Driving Change in Higher Education.

Now is the time to “Pay as You Earn”

Student loan program took effect on December 21, 2012

By Michael Flannery

MSCSA Public Relations Coordinator

A new approach to income-based federal student loan repayment, the “Pay as You Earn” program was scheduled by congress for program changes to take effect in 2014, however the Obama administration enacted regulatory measures to move up implementation to December 21, 2012. Now in effect, the program will allow qualified borrowers to limit their monthly payment to ten percent of their discretionary income, with loan forgiveness after 20 years. Previously, the program capped payments at 15 percent and offered forgiveness after 25 years. To find out more about the program check out. 

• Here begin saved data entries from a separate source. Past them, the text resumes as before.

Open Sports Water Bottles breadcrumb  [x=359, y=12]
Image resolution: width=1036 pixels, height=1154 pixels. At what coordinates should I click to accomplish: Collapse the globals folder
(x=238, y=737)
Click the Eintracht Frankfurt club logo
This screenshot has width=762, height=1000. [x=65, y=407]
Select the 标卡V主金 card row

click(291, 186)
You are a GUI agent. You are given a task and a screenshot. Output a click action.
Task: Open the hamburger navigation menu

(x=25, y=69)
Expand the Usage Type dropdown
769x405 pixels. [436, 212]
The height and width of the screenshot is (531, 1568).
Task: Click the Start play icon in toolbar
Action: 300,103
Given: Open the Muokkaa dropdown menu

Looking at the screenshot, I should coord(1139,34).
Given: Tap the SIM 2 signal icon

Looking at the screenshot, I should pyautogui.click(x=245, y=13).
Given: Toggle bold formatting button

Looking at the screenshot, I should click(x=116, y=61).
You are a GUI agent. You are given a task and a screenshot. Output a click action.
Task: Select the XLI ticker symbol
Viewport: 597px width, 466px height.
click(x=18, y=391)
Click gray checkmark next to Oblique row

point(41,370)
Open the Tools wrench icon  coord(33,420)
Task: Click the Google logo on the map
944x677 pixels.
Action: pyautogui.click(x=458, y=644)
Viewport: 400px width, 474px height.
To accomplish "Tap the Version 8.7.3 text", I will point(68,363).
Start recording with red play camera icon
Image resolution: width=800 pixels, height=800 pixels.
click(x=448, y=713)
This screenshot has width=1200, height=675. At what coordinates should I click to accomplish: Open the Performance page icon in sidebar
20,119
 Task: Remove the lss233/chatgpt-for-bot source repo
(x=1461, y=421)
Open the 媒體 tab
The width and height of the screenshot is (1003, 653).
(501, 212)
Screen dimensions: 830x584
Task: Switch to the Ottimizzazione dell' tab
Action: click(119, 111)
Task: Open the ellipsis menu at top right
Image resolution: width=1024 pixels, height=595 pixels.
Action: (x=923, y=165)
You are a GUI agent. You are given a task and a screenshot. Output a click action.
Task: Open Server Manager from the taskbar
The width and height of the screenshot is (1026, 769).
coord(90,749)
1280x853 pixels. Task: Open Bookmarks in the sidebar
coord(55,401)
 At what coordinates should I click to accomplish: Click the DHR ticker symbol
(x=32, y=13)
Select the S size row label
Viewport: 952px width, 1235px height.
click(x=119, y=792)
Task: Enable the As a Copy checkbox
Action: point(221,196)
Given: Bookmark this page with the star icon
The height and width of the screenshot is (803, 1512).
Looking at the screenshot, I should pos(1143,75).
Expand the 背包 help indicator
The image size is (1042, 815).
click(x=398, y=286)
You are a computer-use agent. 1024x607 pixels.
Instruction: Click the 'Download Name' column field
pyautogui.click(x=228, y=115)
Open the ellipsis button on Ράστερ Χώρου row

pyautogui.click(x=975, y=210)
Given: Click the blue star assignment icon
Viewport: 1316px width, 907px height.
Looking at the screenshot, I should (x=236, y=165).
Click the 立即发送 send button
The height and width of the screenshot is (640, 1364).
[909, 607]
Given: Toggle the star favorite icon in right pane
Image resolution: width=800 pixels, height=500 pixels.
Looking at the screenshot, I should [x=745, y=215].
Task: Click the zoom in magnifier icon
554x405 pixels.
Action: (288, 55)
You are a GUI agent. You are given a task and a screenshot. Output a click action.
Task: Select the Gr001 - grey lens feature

Two-thirds of the national college class of 2011 graduated with an average loan debt of $26,600. A 5% increase from the class of 2010, according to recent figures from the Project on Student Debt. At a time when student debt has surpassed $1 trillion, President Obama has touted this new program to ensure borrowers aren’t crushed by such atrocities of student debt burdens. 

To qualify for the program, borrowers must have started taking out federal loans after October 1, 2007 and received at least one disbursement following October of 2011. Additionally, borrowers must demonstrate financial need in relation to the standard repayment as a portion of their income. Maximum monthly payments will be set based on income and family size, which can adjust each year. Though there are possible downsides: Borrowers could end up paying more over the life of a loan by choosing a so-called Income-Based-Repayment, and documentation will have to be submitted each year. Also, it only applies to specific direct federal loans and will not apply to private loans from non-federal lenders and banks. 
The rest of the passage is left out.